§ Data under study

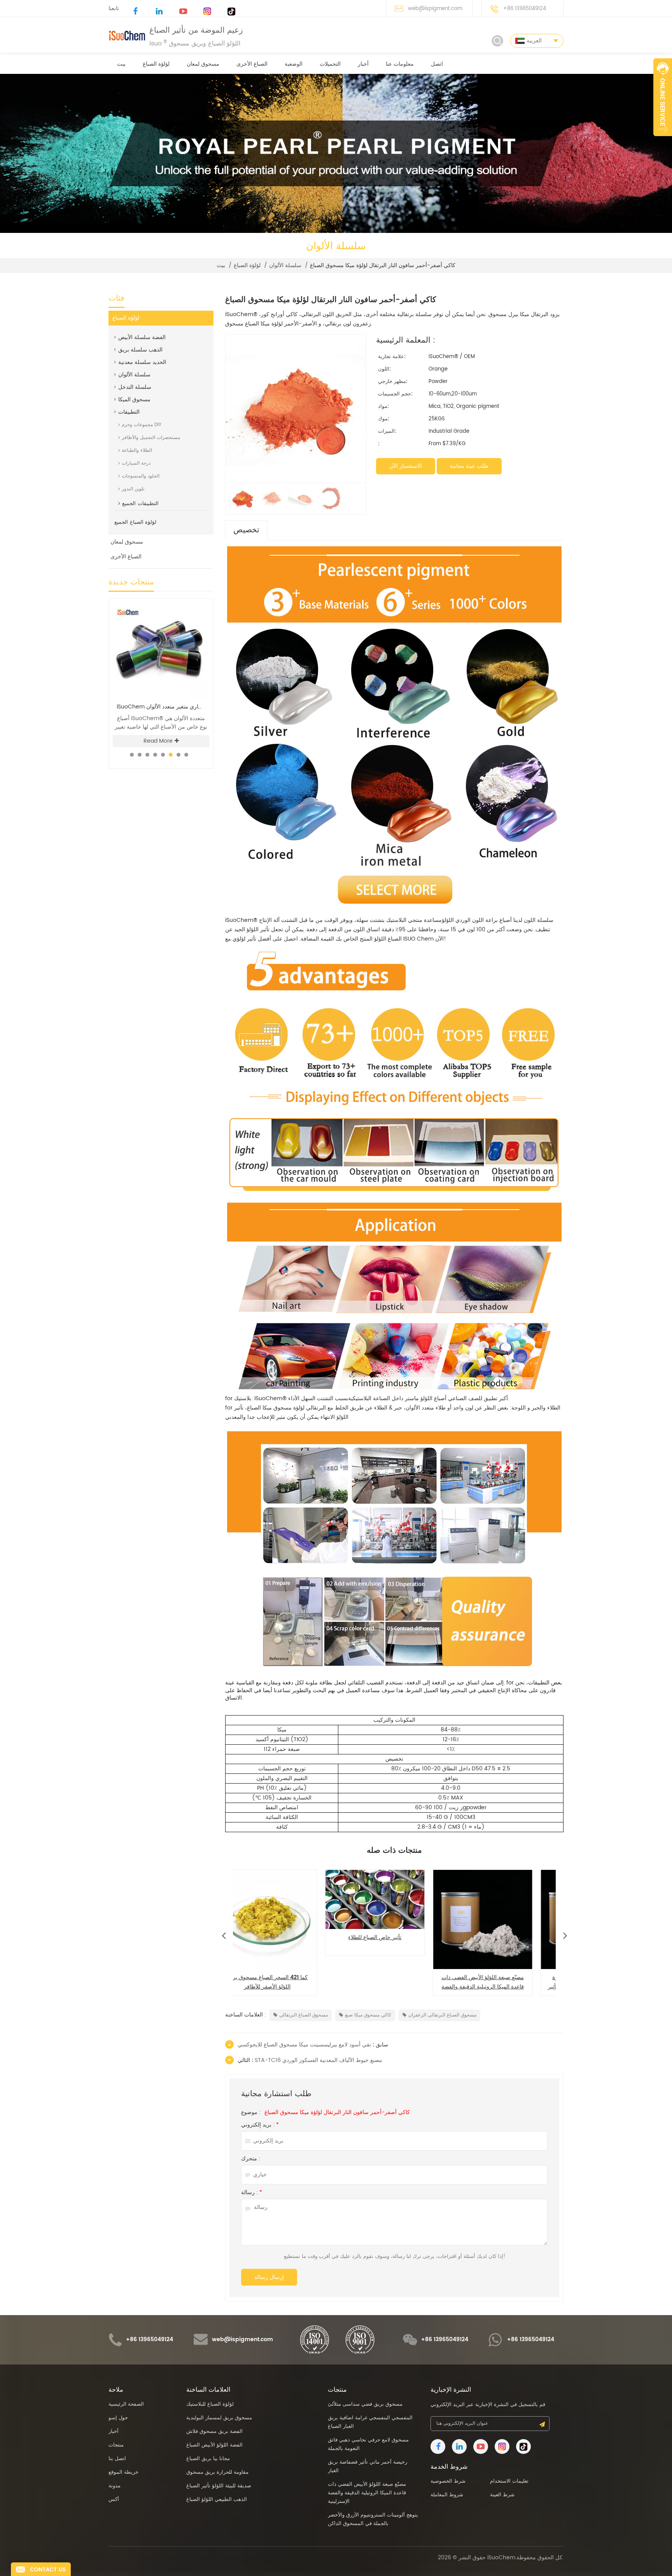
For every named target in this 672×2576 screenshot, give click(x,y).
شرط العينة (502, 2495)
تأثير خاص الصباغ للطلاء (286, 1937)
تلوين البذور (133, 489)
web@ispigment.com (435, 9)
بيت (121, 63)
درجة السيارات (136, 463)
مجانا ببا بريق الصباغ (208, 2459)
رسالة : (251, 2192)
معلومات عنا (400, 63)
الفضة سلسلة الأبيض (142, 337)
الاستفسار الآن (405, 466)
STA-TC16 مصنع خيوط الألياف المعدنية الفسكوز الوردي (318, 2060)
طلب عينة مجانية (469, 466)
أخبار (363, 63)
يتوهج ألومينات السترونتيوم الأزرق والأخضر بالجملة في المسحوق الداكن (373, 2519)
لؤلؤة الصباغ (156, 63)
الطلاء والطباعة (137, 450)
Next (565, 1933)
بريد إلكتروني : (260, 2125)
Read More (158, 740)
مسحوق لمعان (203, 63)
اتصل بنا (117, 2459)
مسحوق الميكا (134, 399)
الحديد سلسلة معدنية (142, 362)
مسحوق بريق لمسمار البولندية (219, 2418)
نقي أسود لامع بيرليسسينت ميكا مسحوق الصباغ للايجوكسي (304, 2044)
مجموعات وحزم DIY (141, 424)
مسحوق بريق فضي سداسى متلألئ (161, 707)
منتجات (116, 2445)
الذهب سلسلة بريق (140, 349)
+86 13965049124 (524, 9)
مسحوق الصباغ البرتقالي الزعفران (442, 2015)
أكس (113, 2500)
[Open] (662, 97)
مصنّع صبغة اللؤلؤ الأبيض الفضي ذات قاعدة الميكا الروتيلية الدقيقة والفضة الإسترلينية (395, 1982)
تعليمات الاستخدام (509, 2481)
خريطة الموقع (123, 2472)
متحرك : (250, 2159)
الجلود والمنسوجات (140, 476)
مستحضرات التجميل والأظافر (151, 437)
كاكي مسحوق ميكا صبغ (368, 2015)
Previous (223, 1933)
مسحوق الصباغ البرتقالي (303, 2015)
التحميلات (330, 63)
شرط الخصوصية (448, 2481)
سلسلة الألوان (285, 265)
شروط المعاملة (446, 2495)
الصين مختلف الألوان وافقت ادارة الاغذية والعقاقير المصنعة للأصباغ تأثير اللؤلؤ (502, 1982)
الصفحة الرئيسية (126, 2404)
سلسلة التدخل (134, 387)
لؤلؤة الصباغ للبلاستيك (210, 2404)
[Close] (662, 140)
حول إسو (118, 2418)
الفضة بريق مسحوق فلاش (214, 2431)
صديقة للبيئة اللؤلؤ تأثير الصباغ (218, 2486)
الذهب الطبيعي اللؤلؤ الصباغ (216, 2500)
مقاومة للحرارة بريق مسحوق (217, 2472)
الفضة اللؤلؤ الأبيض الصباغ (214, 2445)
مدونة (114, 2486)
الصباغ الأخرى (252, 63)
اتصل (437, 63)
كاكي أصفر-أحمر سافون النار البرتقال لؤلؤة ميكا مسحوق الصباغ (337, 2112)
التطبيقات (129, 411)
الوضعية (294, 63)
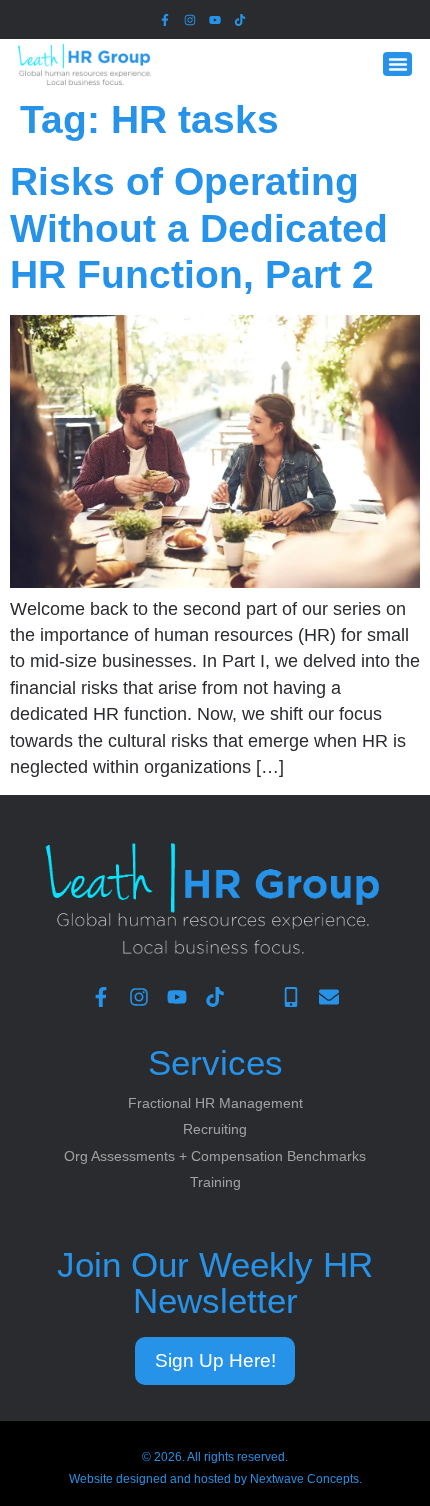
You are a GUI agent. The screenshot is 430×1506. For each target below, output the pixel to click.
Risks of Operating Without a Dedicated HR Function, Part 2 (199, 228)
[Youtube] (214, 19)
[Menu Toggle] (398, 64)
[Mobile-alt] (291, 997)
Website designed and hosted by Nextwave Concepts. (215, 1479)
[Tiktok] (240, 19)
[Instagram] (189, 19)
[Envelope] (329, 997)
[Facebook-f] (164, 19)
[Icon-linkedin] (265, 19)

§ Work instruction
Quote the listing above, but only from the line that shows "الاستفسار الآن (405, 466)" through the line that shows "Previous (223, 1933)".

§ Answer for the task
الاستفسار الآن (405, 466)
STA-TC16 مصنع خيوط الألياف المعدنية الفسكوز الوردي (318, 2060)
طلب عينة مجانية (469, 466)
أخبار (363, 63)
يتوهج ألومينات السترونتيوم الأزرق والأخضر بالجملة في المسحوق الداكن (373, 2519)
لؤلؤة الصباغ (156, 63)
الطلاء والطباعة (137, 450)
Next (565, 1933)
بريد إلكتروني : (260, 2125)
Read More (158, 740)
مسحوق لمعان (203, 63)
اتصل بنا (117, 2459)
مسحوق الميكا (134, 399)
الحديد سلسلة معدنية (142, 362)
مسحوق بريق لمسمار البولندية (219, 2418)
نقي أسود لامع بيرليسسينت ميكا مسحوق الصباغ للايجوكسي (304, 2044)
مجموعات وحزم DIY (141, 424)
مسحوق بريق فضي سداسى متلألئ (161, 707)
منتجات (116, 2445)
الذهب سلسلة بريق (140, 349)
+86 13965049124 (524, 9)
مسحوق الصباغ البرتقالي الزعفران (442, 2015)
أكس (113, 2500)
[Open] (662, 97)
مصنّع صبغة اللؤلؤ الأبيض الفضي ذات قاعدة الميكا الروتيلية الدقيقة والفضة الإسترلينية (395, 1982)
تعليمات الاستخدام (509, 2481)
خريطة الموقع (123, 2472)
متحرك : (250, 2159)
الجلود والمنسوجات (140, 476)
مستحضرات التجميل والأظافر (151, 437)
كاكي مسحوق ميكا صبغ (368, 2015)
Previous (223, 1933)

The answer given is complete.